Several research studies have found that cutting alfalfa late in the afternoon results in the best forage quality, notes Ev Thomas, vice president of the W.H. Miner Institute in Chazy, N.Y. That's because alfalfa plants produce sugars and starches during the day and lose them at night.

However, most of these studies looked at alfalfa which was harvested for dry hay, not for silage. Thus, researchers at the Miner Institute decided to harvest alfalfa for silage using the "a.m vs. p.m." technique. They found no difference in sugars, starches, neutral detergent fiber or in vitro digestibility between the alfalfa cut in the morning and that cut in the afternoon. However, they did notice the following trends:

  • Alfalfa that was cut between 3 and 4 p.m. was slightly higher in sugar and starches than alfalfa cut between 7 and 8 a.m. However, these differences either decreased or disappeared entirely by the time the forage reached 40 percent dry matter.

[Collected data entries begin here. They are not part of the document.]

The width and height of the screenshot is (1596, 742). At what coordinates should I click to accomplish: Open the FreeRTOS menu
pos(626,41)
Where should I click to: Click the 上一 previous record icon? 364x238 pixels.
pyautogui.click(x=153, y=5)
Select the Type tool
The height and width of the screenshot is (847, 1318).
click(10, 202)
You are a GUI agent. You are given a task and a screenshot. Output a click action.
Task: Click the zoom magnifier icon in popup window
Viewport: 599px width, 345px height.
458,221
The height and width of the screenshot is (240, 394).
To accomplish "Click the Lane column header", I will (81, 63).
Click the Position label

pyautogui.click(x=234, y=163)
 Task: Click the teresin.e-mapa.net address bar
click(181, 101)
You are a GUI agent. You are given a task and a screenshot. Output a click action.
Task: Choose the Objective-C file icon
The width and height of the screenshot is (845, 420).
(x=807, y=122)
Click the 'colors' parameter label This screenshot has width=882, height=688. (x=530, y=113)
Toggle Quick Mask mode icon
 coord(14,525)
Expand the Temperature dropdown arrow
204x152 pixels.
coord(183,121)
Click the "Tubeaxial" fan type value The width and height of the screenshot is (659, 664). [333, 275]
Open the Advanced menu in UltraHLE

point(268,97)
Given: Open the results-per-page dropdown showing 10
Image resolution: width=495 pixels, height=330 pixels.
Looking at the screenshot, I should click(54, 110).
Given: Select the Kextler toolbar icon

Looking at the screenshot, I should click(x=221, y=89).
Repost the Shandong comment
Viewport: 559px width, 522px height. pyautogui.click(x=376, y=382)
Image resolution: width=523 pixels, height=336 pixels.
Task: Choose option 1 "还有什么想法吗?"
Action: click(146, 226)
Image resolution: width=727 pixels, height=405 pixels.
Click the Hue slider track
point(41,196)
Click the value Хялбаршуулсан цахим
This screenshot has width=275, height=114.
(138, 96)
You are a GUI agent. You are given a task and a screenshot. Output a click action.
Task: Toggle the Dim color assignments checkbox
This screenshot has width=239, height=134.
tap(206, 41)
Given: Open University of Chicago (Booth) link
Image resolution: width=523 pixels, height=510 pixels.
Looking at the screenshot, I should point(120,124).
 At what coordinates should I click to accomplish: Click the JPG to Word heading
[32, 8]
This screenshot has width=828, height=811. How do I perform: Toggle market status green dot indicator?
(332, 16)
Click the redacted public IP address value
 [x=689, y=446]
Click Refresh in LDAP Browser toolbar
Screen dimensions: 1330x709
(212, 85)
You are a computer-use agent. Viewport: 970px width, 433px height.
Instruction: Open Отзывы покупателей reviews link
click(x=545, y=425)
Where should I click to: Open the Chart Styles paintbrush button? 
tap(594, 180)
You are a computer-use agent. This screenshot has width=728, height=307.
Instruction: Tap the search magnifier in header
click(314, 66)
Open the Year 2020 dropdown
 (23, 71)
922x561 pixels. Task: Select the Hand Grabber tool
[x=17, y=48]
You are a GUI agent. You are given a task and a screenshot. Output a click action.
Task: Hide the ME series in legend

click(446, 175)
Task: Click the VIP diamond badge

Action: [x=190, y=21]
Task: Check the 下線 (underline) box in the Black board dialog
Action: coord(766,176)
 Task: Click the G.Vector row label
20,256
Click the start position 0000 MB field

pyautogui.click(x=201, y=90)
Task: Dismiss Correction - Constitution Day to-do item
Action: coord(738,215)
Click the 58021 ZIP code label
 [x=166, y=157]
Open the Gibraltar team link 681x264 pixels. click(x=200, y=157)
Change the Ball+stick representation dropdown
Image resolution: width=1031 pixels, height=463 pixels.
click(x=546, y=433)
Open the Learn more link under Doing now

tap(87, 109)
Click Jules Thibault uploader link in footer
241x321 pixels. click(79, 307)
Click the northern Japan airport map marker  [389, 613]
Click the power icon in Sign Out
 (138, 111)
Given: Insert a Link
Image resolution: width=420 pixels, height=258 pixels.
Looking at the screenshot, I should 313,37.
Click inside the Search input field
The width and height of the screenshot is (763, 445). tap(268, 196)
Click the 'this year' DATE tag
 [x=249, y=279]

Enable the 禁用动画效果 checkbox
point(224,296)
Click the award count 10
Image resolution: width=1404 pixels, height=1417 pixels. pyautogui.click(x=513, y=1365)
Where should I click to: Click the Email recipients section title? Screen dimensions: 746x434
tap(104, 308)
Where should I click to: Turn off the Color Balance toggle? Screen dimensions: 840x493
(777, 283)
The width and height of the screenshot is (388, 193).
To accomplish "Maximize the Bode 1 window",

  • Alfalfa that was cut in the morning was ready for ensiling in about 9 hours, while the alfalfa cut in the late afternoon wasn't ready until after lunch the following day. However, this extended length of time in the field did not appear to have detrimental effects on silage quality.
  • There was no significant difference between a.m. and p.m. cutting after the forage fermented in mini-silos.